[[ THE DATA, beginning ]]

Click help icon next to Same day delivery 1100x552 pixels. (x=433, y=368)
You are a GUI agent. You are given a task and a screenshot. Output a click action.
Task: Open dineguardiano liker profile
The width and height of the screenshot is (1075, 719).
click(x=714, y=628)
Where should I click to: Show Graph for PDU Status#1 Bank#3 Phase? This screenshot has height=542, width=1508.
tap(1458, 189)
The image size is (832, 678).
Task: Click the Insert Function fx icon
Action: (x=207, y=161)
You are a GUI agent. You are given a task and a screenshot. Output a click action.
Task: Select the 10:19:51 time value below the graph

[[ THE DATA, end ]]
[[ THE DATA, beginning ]]

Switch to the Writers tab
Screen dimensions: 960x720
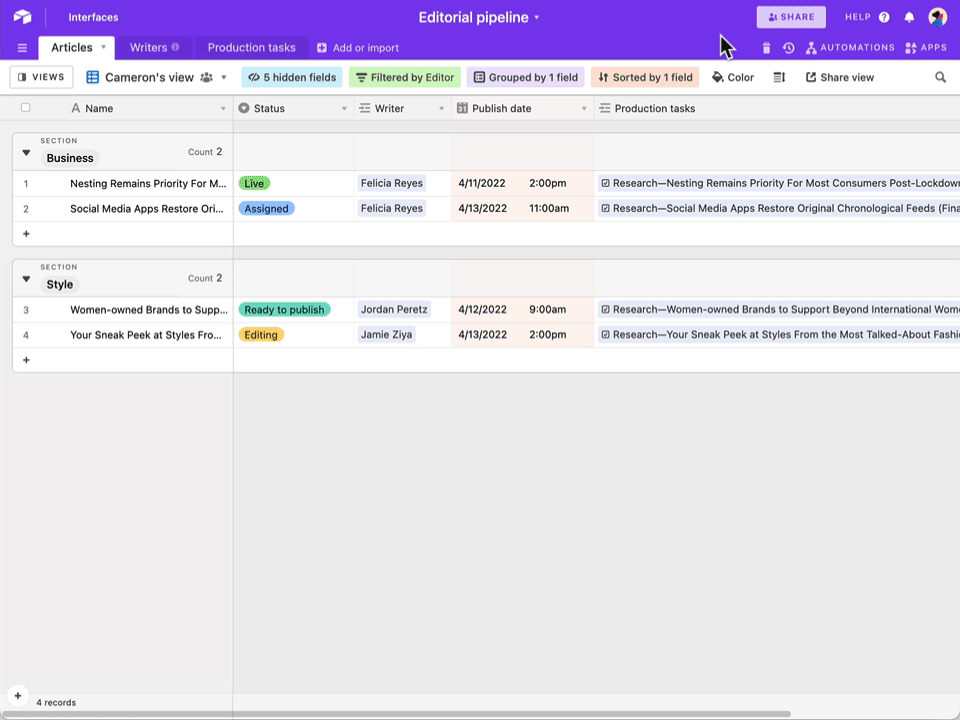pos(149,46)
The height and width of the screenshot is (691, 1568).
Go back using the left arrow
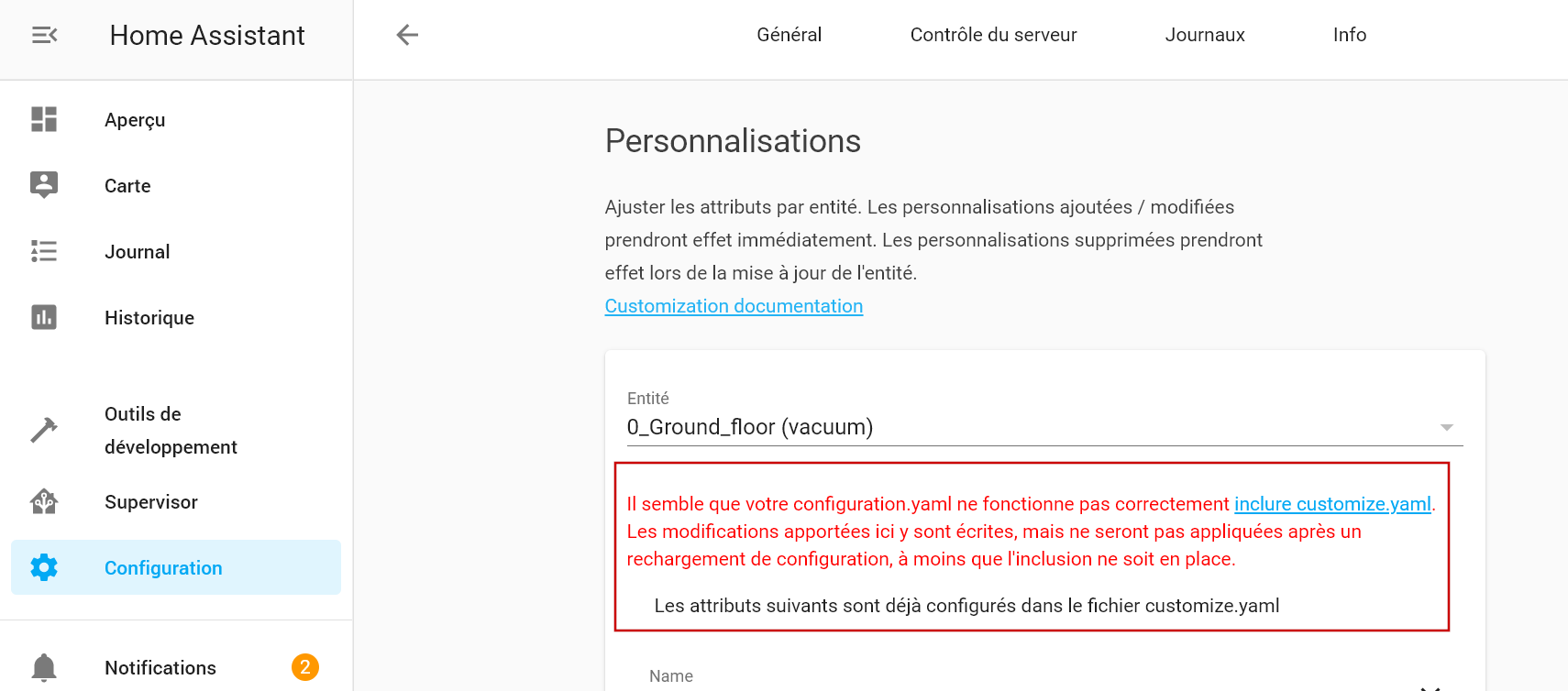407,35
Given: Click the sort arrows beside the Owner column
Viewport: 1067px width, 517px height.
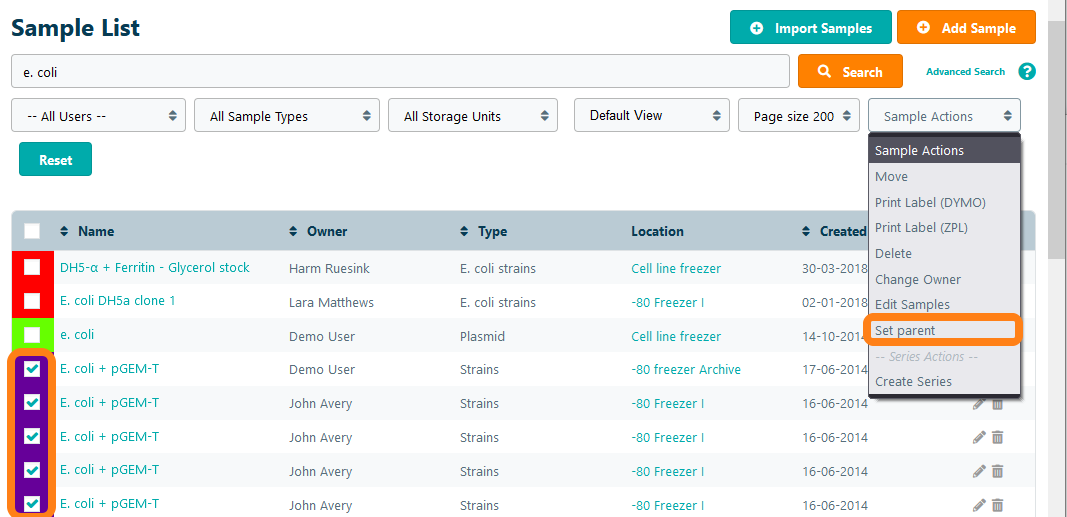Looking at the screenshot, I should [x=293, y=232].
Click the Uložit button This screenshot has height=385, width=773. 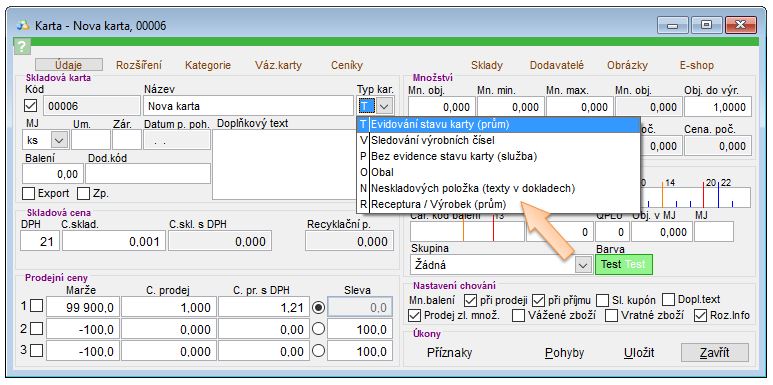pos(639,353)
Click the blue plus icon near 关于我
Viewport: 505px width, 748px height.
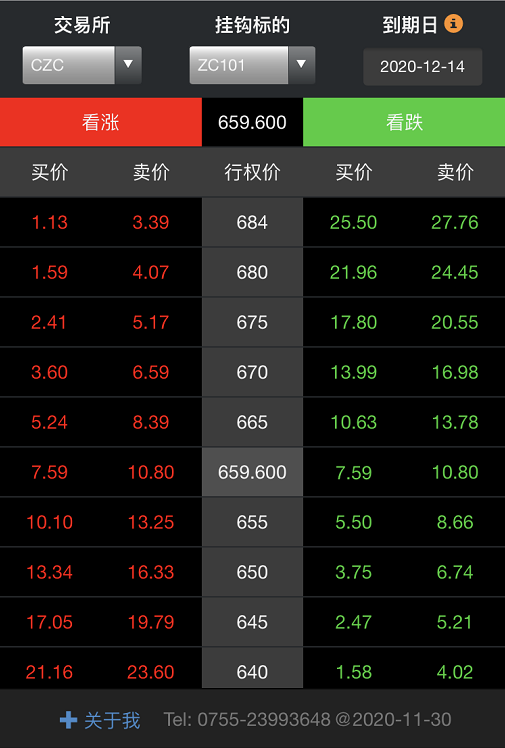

[[ THE DATA, end ]]
[[ THE DATA, beginning ]]

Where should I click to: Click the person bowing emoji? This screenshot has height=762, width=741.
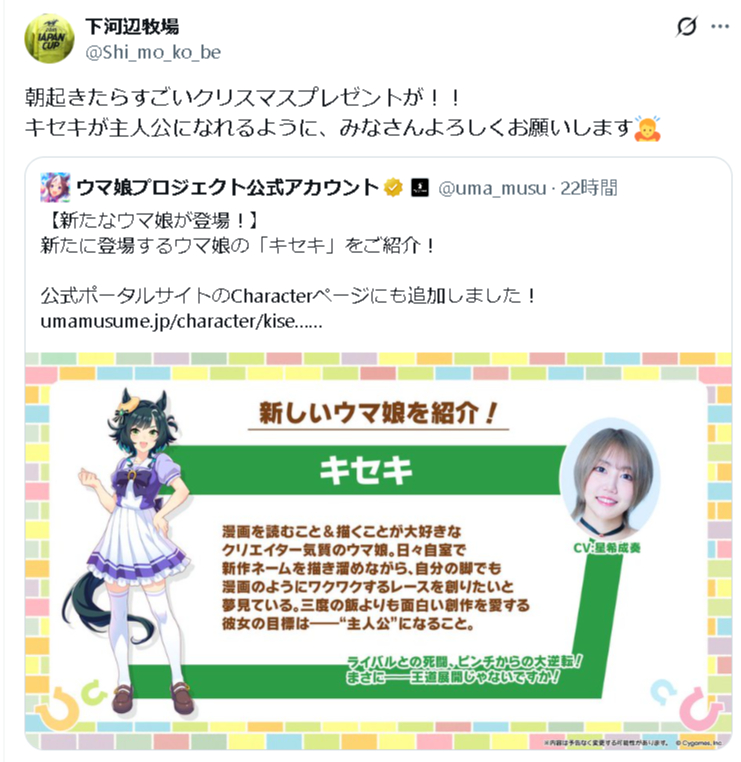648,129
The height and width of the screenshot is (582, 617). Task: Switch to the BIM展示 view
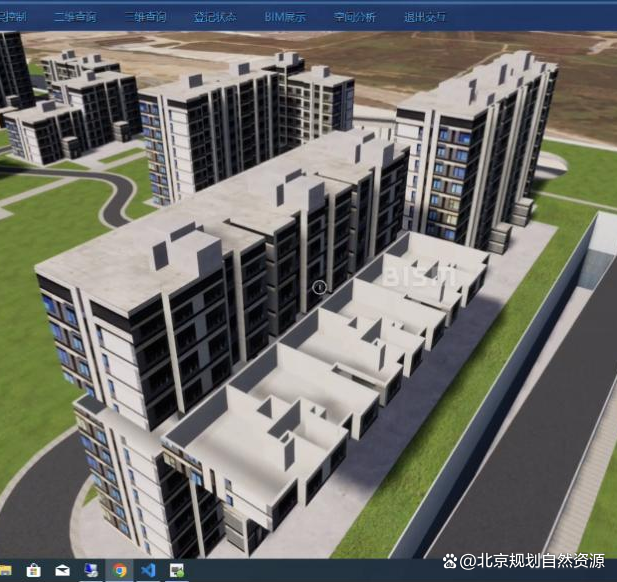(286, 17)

[[ THE DATA, end ]]

In the entries above, find the line holding "Where should I click to: Show" and the line holding "Task: Select the"; print both of them and every line between, exactly, and nothing else.

- RESULT OF THE EXERCISE
Where should I click to: Show Graph for PDU Status#1 Bank#3 Phase? This screenshot has height=542, width=1508.
tap(1458, 189)
The image size is (832, 678).
Task: Click the Insert Function fx icon
Action: (x=207, y=161)
You are a GUI agent. You are given a task and a screenshot. Output a click action.
Task: Select the 10:19:51 time value below the graph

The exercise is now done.